ラーメン餃子をやめる決断


とうちゃんかあちゃんが営む街の中華料理屋さんは減ってきているような気がします。不況の中、経営的に成り立つ飲食店は大手のチェーン店だけになるのではないか・・・という方もいるほどです。


私なんぞ、東京の学生時代には街の中華料理屋さんのおかげで生き延びてきたといってもいいほど貧乏学生の味方でありました。



私の若い友人である中華職人さんは、まさにとうちゃんかあちゃんの街の中華料理屋さん。真っ当な修行を経て独り立ちし6年、彼が「半年前にやっとラーメン餃子をメニューからはずしました」と言います。「ものすごく悩んだんですけどね」と付け加えて。
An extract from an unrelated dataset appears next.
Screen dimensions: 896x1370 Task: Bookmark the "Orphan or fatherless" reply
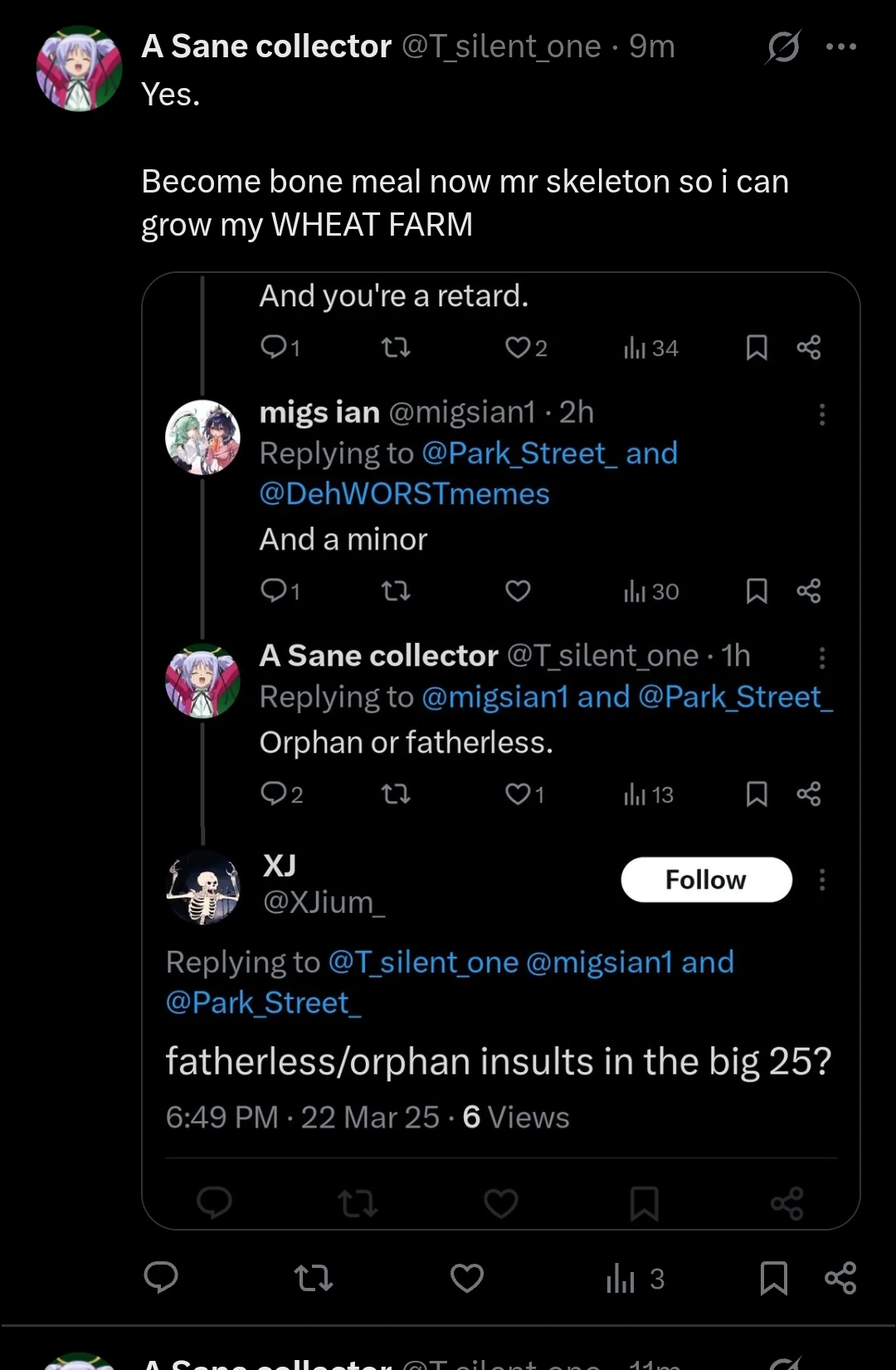pos(756,794)
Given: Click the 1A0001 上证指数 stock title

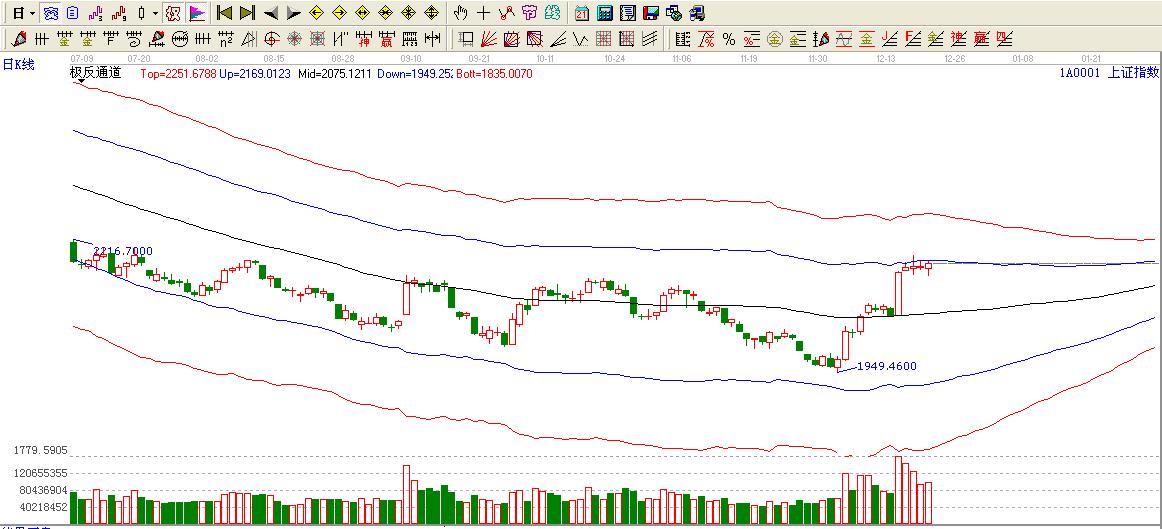Looking at the screenshot, I should [x=1109, y=72].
30年前に私がお世話になった街の中華屋さんのメインはなんといってもラーメン、餃子、レバニラ、中華丼。しかしながら勉強家の彼ではそのあたりでウロウロしていてはあまりにもフラストレーションがたまりすぎます。常に前を向いて自分の献立を作っていくための第一歩が、ラーメン焼餃子を捨てることであったのです。


お任せのコースメニューと、黒板に書いた季節のお奨め・・・


席に着くなりメニューを見ずに「ラーメンと餃子ね」という注文のお客様はいなくなるかもしれませんが、意欲に満ちた新しい献立を楽しみに見えるお客様は増えるはずです。


街のとうちゃんかあちゃんの中華料理屋さんがより創造的で美味しくなるための決断を大きな期待をもって見つめて差し上げたい。